July 18, 2022 |
We live in an era of robust and thorough evidence and there is no place for historical biases and that requires everyone involved to look beyond women’s reproductive cycle and take a more holistic approach to the health of half the world’s population.
When Dame Lesley Regan was appointed as England’s first ever women’s health ambassador with the aim of closing the gender health gap it was a not so tacit acknowledgement that women’s health outcomes are worse than men’s.
From Davina McCall’s Sex, Myths and the Menopause documentary to the latest research pointing to asthma treatments failing female suffers, a momentum has started to better highlight the male skew in healthcare.
This impacts all aspects of our healthcare; so much of medicine is based on male physiology, there is a shortfall in female clinical trial participants, doses of medicines are based on men’s pathology and too much of women’s healthcare is purely focused on their reproductive cycle such as fertility, childbearing and the menopause.
So, while women on average live longer than men, women spend a greater proportion of their lives in ill health and disability when compared with men. We all know the NHS is under ever greater strain, and the risk is that this will only exacerbate the already underserving of women by the system.
This all points to the need for significant behaviour change – and that requires, among other things, improved communications from all involved. High profile appointments and celebrities supporting a cause have an important role to play – just look at the improved awareness of bowel cancer symptoms thanks to the work of the late Dame Deborah James aka Bowelbabe.

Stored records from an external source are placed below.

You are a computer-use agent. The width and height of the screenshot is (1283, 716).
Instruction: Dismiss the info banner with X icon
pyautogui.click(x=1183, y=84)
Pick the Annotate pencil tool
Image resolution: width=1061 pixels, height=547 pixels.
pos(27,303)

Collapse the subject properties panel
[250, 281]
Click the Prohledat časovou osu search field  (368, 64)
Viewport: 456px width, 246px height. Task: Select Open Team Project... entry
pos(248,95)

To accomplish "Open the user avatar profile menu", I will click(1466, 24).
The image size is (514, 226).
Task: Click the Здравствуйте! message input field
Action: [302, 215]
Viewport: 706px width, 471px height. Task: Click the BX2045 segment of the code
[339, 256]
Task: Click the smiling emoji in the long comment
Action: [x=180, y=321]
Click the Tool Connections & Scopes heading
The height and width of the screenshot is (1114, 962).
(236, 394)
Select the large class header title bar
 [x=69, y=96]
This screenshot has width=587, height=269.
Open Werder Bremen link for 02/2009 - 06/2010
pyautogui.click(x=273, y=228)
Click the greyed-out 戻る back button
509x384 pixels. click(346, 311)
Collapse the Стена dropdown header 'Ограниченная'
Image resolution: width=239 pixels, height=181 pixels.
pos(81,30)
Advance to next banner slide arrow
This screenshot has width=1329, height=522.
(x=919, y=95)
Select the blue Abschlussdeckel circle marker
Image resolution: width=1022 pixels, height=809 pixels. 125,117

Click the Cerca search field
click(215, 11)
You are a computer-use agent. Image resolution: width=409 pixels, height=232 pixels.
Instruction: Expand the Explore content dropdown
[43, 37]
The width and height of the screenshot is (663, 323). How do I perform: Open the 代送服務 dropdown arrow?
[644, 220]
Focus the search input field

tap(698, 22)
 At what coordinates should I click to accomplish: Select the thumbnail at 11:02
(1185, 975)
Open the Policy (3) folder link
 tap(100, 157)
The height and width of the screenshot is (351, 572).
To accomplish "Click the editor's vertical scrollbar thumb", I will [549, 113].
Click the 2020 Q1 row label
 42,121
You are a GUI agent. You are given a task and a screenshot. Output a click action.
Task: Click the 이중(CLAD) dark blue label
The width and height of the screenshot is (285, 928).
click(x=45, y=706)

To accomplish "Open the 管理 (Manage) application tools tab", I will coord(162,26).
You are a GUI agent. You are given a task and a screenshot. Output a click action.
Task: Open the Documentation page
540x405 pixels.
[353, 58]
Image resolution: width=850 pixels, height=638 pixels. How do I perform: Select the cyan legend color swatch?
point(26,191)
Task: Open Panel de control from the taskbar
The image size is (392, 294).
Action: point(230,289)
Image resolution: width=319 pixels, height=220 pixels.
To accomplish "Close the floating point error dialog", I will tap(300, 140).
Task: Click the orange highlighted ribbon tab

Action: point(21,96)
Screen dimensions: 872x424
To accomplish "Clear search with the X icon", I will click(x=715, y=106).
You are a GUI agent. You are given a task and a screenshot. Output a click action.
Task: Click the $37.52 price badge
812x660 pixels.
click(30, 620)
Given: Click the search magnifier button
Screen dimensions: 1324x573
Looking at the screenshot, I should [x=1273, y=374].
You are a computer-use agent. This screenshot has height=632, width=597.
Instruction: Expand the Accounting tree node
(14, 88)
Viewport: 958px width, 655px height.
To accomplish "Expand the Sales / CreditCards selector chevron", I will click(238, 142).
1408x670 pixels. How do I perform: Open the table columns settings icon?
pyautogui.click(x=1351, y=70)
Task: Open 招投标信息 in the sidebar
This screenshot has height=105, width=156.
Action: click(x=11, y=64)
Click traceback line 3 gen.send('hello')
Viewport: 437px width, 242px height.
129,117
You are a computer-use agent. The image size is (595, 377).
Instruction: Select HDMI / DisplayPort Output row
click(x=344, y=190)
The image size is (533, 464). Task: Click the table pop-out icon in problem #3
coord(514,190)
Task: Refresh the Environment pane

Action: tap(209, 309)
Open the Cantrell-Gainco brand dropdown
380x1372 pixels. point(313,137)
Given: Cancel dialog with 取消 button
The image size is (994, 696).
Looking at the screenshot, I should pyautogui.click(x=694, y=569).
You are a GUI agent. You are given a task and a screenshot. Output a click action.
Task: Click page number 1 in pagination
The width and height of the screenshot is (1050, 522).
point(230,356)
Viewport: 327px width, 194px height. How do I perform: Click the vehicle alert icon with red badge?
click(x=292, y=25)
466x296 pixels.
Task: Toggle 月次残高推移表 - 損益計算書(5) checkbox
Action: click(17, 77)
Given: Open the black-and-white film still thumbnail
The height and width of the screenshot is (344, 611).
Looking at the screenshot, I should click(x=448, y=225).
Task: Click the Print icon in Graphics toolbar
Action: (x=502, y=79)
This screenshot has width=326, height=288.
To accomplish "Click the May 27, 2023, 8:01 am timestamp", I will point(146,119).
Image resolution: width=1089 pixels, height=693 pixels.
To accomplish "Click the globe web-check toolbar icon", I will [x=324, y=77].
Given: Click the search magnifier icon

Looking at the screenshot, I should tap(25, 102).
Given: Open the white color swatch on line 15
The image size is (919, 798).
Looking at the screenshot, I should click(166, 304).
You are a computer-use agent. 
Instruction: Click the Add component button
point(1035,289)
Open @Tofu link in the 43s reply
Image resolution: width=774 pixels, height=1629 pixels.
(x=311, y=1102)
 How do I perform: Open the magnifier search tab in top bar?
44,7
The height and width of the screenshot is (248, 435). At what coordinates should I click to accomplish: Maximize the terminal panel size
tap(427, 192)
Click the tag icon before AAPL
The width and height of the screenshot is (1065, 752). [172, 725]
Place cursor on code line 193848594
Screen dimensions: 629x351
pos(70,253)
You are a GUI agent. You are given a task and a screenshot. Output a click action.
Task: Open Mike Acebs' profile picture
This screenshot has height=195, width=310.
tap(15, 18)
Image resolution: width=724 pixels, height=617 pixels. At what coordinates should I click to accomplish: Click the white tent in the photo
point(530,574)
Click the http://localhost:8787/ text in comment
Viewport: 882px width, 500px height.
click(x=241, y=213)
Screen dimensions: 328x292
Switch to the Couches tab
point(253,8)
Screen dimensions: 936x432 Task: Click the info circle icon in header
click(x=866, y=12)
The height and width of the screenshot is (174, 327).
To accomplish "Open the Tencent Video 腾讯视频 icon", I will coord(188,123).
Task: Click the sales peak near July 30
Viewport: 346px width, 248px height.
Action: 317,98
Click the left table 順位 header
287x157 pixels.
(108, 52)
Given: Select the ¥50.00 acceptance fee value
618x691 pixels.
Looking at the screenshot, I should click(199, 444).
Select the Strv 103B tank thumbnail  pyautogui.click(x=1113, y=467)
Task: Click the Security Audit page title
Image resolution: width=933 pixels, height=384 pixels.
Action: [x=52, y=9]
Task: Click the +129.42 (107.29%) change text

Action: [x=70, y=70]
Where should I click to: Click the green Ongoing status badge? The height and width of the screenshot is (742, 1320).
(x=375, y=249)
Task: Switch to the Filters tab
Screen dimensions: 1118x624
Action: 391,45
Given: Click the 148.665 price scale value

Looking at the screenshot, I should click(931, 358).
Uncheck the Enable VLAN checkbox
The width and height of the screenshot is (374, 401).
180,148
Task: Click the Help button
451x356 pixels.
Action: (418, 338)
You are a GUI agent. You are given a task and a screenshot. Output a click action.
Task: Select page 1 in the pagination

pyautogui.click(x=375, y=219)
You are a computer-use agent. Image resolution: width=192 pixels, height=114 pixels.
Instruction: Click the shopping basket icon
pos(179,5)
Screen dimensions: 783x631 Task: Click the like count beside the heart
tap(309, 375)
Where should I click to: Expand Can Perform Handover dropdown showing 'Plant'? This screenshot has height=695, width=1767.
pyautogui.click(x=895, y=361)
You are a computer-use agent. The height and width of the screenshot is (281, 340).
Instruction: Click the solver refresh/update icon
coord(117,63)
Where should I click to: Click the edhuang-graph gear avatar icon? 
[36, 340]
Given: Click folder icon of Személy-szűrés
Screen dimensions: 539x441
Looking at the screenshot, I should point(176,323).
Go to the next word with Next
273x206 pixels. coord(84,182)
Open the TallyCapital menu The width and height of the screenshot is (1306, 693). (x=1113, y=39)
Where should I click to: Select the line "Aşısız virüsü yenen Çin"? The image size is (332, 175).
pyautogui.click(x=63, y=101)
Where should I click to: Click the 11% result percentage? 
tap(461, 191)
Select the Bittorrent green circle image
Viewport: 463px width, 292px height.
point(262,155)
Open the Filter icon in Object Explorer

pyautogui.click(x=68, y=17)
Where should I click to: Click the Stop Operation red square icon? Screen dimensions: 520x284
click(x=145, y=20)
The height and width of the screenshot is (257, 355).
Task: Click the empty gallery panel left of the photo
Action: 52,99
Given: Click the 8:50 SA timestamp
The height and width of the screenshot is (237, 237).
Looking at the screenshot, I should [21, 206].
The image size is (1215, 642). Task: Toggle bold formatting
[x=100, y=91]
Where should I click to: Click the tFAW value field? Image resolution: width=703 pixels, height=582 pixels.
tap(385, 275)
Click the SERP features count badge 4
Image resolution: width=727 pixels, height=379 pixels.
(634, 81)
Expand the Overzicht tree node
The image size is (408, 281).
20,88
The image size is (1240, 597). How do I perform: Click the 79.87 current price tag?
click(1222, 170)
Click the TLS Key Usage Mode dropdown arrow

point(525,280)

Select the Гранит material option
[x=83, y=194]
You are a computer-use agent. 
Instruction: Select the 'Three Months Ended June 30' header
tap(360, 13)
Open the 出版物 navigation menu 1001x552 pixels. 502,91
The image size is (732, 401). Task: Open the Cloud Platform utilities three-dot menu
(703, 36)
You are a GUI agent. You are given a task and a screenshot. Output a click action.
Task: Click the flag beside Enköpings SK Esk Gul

While her awareness-raising work was aimed at women and men, an important aspect of improving women’s health outcomes is better understanding that their symptoms might differ to men’s. For instance, women are disproportionately impacted by cardiovascular disease – even though a common misconception is that it affects men more. Women are more likely to die from a cardiovascular event because it often appears as indigestion – and so is overlooked – with people more familiar with the male manifestation of a pain in their arm.
The female focus needs to be a positive experience. There comes a point where highlighting the issue isn’t enough and doesn’t help – it just adds fuel to the fire of underrepresentation. Instead, what’s needed is behaviour change and therefore action: awareness, inform, educate. Communications needs a hard reset – it needs to be disruptive.
This is a universal requirement. For long term improvement, the medical school curriculum must change so a future generation of doctors is educated with less bias; and the pharmaceutical industry needs to improve its recruitment of women to clinical trials to ensure that future drug treatments have been fully researched and tested equally among the sexes.
For more immediate change, we need an in-post emphasis – so that healthcare professionals (HCPs) currently practicing are trained. For example, NHS England has created a dialogue tool to train HCPs how to have better conversations with patients about obesity and diabetes. The focus is on greater empathy – to use their imagination to think about how they would feel if they were in the patients’ position – and to avoid saying anything derogatory or accusatory. Similarly practitioners needs to learn to read between the lines of what women say so we can ensure earlier intervention which results in better outcomes and experiences.
We live in an era of robust and thorough evidence and there is no place for historical biases and that requires everyone involved to look beyond women’s reproductive cycle and take a more holistic approach to the health of half the world’s population.